-- Instructions to follow --
Please transcribe the listing below with every word intact.

.....

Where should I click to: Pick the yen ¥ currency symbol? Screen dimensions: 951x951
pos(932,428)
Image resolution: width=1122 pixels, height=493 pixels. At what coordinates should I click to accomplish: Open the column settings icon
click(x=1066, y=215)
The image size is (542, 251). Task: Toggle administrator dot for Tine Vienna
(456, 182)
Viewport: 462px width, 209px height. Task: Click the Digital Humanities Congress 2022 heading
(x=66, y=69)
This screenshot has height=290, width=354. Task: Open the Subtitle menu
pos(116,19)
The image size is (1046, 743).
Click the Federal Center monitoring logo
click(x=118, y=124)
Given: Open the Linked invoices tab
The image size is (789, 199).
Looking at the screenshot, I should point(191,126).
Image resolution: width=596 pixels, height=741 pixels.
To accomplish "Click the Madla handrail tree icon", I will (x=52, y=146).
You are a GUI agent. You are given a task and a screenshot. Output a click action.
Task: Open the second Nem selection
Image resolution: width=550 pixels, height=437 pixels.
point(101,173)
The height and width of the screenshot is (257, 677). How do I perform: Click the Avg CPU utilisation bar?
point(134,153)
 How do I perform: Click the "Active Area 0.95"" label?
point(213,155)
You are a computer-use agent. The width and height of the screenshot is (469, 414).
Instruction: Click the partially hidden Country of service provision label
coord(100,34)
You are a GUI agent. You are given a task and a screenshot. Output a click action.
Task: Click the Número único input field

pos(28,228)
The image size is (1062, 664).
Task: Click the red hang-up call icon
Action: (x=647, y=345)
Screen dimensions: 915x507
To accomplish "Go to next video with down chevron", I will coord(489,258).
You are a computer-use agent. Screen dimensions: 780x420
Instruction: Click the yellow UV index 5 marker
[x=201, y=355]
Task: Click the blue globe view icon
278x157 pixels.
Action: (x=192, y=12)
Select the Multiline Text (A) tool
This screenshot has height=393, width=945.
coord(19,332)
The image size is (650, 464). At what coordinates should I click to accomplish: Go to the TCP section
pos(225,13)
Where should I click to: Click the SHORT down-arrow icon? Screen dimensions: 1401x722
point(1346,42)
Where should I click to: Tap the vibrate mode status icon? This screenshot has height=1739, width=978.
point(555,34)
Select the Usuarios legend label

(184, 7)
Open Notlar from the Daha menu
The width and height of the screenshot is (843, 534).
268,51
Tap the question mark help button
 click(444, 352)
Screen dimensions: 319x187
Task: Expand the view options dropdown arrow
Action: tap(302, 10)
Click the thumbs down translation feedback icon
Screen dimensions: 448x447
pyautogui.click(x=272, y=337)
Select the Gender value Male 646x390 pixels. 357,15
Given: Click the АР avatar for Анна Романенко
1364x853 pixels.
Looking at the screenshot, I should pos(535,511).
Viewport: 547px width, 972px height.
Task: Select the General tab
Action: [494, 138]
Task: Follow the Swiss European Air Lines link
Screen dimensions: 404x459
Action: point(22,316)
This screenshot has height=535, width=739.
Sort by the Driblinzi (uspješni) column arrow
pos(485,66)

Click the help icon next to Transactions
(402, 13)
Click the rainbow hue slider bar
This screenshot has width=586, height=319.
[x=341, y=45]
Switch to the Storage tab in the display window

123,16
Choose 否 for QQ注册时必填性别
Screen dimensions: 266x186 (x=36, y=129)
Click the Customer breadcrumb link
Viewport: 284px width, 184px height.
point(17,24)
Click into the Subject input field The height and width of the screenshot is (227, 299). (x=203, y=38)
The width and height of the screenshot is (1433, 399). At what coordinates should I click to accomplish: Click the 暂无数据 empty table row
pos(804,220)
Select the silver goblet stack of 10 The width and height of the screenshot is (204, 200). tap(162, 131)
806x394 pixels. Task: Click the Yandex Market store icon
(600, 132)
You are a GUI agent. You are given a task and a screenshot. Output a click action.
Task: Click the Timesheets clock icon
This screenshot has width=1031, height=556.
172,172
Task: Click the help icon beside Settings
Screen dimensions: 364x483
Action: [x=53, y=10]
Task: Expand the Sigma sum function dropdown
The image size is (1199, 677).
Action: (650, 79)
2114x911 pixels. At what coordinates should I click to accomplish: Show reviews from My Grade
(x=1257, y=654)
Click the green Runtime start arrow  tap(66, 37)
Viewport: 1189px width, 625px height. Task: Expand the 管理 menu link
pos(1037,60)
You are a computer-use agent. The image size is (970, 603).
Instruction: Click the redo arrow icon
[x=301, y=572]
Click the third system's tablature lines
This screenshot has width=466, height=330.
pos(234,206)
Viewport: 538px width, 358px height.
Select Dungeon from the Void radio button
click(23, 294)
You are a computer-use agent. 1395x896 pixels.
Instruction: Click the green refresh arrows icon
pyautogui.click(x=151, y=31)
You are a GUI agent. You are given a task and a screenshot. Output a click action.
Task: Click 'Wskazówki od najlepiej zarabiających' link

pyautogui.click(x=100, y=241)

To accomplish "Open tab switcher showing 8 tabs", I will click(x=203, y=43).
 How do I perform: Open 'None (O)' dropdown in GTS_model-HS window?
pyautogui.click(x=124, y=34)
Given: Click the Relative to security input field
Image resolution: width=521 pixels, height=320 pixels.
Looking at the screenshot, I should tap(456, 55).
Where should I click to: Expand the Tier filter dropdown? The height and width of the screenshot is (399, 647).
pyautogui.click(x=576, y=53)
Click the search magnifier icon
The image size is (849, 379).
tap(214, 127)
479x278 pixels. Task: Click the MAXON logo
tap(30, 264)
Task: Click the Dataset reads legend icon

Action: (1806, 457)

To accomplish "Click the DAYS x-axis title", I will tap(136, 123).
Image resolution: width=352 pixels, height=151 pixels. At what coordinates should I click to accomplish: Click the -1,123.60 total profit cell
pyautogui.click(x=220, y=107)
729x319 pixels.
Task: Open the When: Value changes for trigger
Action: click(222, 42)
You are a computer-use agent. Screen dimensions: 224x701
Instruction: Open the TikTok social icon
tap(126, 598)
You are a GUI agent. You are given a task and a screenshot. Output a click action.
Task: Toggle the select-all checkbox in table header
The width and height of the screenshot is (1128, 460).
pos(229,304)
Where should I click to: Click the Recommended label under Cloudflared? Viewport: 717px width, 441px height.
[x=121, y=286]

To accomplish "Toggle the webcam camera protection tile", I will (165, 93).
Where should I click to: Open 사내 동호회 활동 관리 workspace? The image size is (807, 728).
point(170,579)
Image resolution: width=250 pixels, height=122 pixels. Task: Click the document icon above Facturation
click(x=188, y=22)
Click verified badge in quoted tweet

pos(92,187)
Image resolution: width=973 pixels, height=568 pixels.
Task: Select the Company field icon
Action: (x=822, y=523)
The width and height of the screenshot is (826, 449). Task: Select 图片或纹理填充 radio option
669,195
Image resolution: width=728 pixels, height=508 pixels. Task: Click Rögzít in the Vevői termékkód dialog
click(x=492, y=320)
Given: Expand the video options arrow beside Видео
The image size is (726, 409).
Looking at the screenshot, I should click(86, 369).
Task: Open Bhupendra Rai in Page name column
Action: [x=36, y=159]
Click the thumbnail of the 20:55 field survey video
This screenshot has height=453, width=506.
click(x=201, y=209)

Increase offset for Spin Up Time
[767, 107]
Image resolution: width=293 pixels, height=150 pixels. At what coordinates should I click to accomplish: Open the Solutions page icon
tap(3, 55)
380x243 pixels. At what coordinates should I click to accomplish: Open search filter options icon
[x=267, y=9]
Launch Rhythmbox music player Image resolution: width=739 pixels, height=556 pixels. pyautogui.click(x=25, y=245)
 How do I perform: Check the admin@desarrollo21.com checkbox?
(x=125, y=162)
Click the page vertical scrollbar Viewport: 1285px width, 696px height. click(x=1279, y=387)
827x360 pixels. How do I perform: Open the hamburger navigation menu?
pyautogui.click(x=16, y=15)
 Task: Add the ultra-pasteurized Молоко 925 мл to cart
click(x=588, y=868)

.....

-- Solution to this task --
Where should I click to: Pick the yen ¥ currency symbol? Screen dimensions: 951x951
pos(932,428)
Image resolution: width=1122 pixels, height=493 pixels. At what coordinates should I click to accomplish: Open the column settings icon
click(x=1066, y=215)
The image size is (542, 251). Task: Toggle administrator dot for Tine Vienna
(456, 182)
Viewport: 462px width, 209px height. Task: Click the Digital Humanities Congress 2022 heading
(x=66, y=69)
This screenshot has height=290, width=354. Task: Open the Subtitle menu
pos(116,19)
The image size is (1046, 743).
Click the Federal Center monitoring logo
click(x=118, y=124)
Given: Open the Linked invoices tab
The image size is (789, 199).
Looking at the screenshot, I should point(191,126).
Image resolution: width=596 pixels, height=741 pixels.
To accomplish "Click the Madla handrail tree icon", I will (x=52, y=146).
You are a GUI agent. You are given a task and a screenshot. Output a click action.
Task: Open the second Nem selection
Image resolution: width=550 pixels, height=437 pixels.
point(101,173)
The height and width of the screenshot is (257, 677). How do I perform: Click the Avg CPU utilisation bar?
point(134,153)
 How do I perform: Click the "Active Area 0.95"" label?
point(213,155)
You are a computer-use agent. The width and height of the screenshot is (469, 414).
Instruction: Click the partially hidden Country of service provision label
coord(100,34)
You are a GUI agent. You are given a task and a screenshot. Output a click action.
Task: Click the Número único input field

pos(28,228)
The image size is (1062, 664).
Task: Click the red hang-up call icon
Action: (x=647, y=345)
Screen dimensions: 915x507
To accomplish "Go to next video with down chevron", I will coord(489,258).
You are a computer-use agent. Screen dimensions: 780x420
Instruction: Click the yellow UV index 5 marker
[x=201, y=355]
Task: Click the blue globe view icon
278x157 pixels.
Action: (x=192, y=12)
Select the Multiline Text (A) tool
This screenshot has height=393, width=945.
coord(19,332)
The image size is (650, 464). At what coordinates should I click to accomplish: Go to the TCP section
pos(225,13)
Where should I click to: Click the SHORT down-arrow icon? Screen dimensions: 1401x722
point(1346,42)
Where should I click to: Tap the vibrate mode status icon? This screenshot has height=1739, width=978.
point(555,34)
Select the Usuarios legend label

(184, 7)
Open Notlar from the Daha menu
The width and height of the screenshot is (843, 534).
268,51
Tap the question mark help button
 click(444, 352)
Screen dimensions: 319x187
Task: Expand the view options dropdown arrow
Action: tap(302, 10)
Click the thumbs down translation feedback icon
Screen dimensions: 448x447
pyautogui.click(x=272, y=337)
Select the Gender value Male 646x390 pixels. 357,15
Given: Click the АР avatar for Анна Романенко
1364x853 pixels.
Looking at the screenshot, I should pos(535,511).
Viewport: 547px width, 972px height.
Task: Select the General tab
Action: [494, 138]
Task: Follow the Swiss European Air Lines link
Screen dimensions: 404x459
Action: point(22,316)
This screenshot has height=535, width=739.
Sort by the Driblinzi (uspješni) column arrow
pos(485,66)

Click the help icon next to Transactions
(402, 13)
Click the rainbow hue slider bar
This screenshot has width=586, height=319.
[x=341, y=45]
Switch to the Storage tab in the display window

123,16
Choose 否 for QQ注册时必填性别
Screen dimensions: 266x186 (x=36, y=129)
Click the Customer breadcrumb link
Viewport: 284px width, 184px height.
point(17,24)
Click into the Subject input field The height and width of the screenshot is (227, 299). (x=203, y=38)
The width and height of the screenshot is (1433, 399). At what coordinates should I click to accomplish: Click the 暂无数据 empty table row
pos(804,220)
Select the silver goblet stack of 10 The width and height of the screenshot is (204, 200). tap(162, 131)
806x394 pixels. Task: Click the Yandex Market store icon
(600, 132)
You are a GUI agent. You are given a task and a screenshot. Output a click action.
Task: Click the Timesheets clock icon
This screenshot has width=1031, height=556.
172,172
Task: Click the help icon beside Settings
Screen dimensions: 364x483
Action: [x=53, y=10]
Task: Expand the Sigma sum function dropdown
The image size is (1199, 677).
Action: (650, 79)
2114x911 pixels. At what coordinates should I click to accomplish: Show reviews from My Grade
(x=1257, y=654)
Click the green Runtime start arrow  tap(66, 37)
Viewport: 1189px width, 625px height. Task: Expand the 管理 menu link
pos(1037,60)
You are a computer-use agent. The image size is (970, 603).
Instruction: Click the redo arrow icon
[x=301, y=572]
Click the third system's tablature lines
This screenshot has width=466, height=330.
pos(234,206)
Viewport: 538px width, 358px height.
Select Dungeon from the Void radio button
click(23, 294)
You are a computer-use agent. 1395x896 pixels.
Instruction: Click the green refresh arrows icon
pyautogui.click(x=151, y=31)
You are a GUI agent. You are given a task and a screenshot. Output a click action.
Task: Click 'Wskazówki od najlepiej zarabiających' link

pyautogui.click(x=100, y=241)

To accomplish "Open tab switcher showing 8 tabs", I will click(x=203, y=43).
 How do I perform: Open 'None (O)' dropdown in GTS_model-HS window?
pyautogui.click(x=124, y=34)
Given: Click the Relative to security input field
Image resolution: width=521 pixels, height=320 pixels.
Looking at the screenshot, I should tap(456, 55).
Where should I click to: Expand the Tier filter dropdown? The height and width of the screenshot is (399, 647).
pyautogui.click(x=576, y=53)
Click the search magnifier icon
The image size is (849, 379).
tap(214, 127)
479x278 pixels. Task: Click the MAXON logo
tap(30, 264)
Task: Click the Dataset reads legend icon

Action: (1806, 457)

To accomplish "Click the DAYS x-axis title", I will tap(136, 123).
Image resolution: width=352 pixels, height=151 pixels. At what coordinates should I click to accomplish: Click the -1,123.60 total profit cell
pyautogui.click(x=220, y=107)
729x319 pixels.
Task: Open the When: Value changes for trigger
Action: click(222, 42)
You are a computer-use agent. Screen dimensions: 224x701
Instruction: Open the TikTok social icon
tap(126, 598)
You are a GUI agent. You are given a task and a screenshot. Output a click action.
Task: Toggle the select-all checkbox in table header
The width and height of the screenshot is (1128, 460).
pos(229,304)
Where should I click to: Click the Recommended label under Cloudflared? Viewport: 717px width, 441px height.
[x=121, y=286]

To accomplish "Toggle the webcam camera protection tile", I will (165, 93).
Where should I click to: Open 사내 동호회 활동 관리 workspace? The image size is (807, 728).
point(170,579)
Image resolution: width=250 pixels, height=122 pixels. Task: Click the document icon above Facturation
click(x=188, y=22)
Click verified badge in quoted tweet

pos(92,187)
Image resolution: width=973 pixels, height=568 pixels.
Task: Select the Company field icon
Action: (x=822, y=523)
The width and height of the screenshot is (826, 449). Task: Select 图片或纹理填充 radio option
669,195
Image resolution: width=728 pixels, height=508 pixels. Task: Click Rögzít in the Vevői termékkód dialog
click(x=492, y=320)
Given: Expand the video options arrow beside Видео
The image size is (726, 409).
Looking at the screenshot, I should click(86, 369).
Task: Open Bhupendra Rai in Page name column
Action: [x=36, y=159]
Click the thumbnail of the 20:55 field survey video
This screenshot has height=453, width=506.
click(x=201, y=209)

Increase offset for Spin Up Time
[767, 107]
Image resolution: width=293 pixels, height=150 pixels. At what coordinates should I click to accomplish: Open the Solutions page icon
tap(3, 55)
380x243 pixels. At what coordinates should I click to accomplish: Open search filter options icon
[x=267, y=9]
Launch Rhythmbox music player Image resolution: width=739 pixels, height=556 pixels. pyautogui.click(x=25, y=245)
 How do I perform: Check the admin@desarrollo21.com checkbox?
(x=125, y=162)
Click the page vertical scrollbar Viewport: 1285px width, 696px height. click(x=1279, y=387)
827x360 pixels. How do I perform: Open the hamburger navigation menu?
pyautogui.click(x=16, y=15)
 Task: Add the ultra-pasteurized Молоко 925 мл to cart
click(x=588, y=868)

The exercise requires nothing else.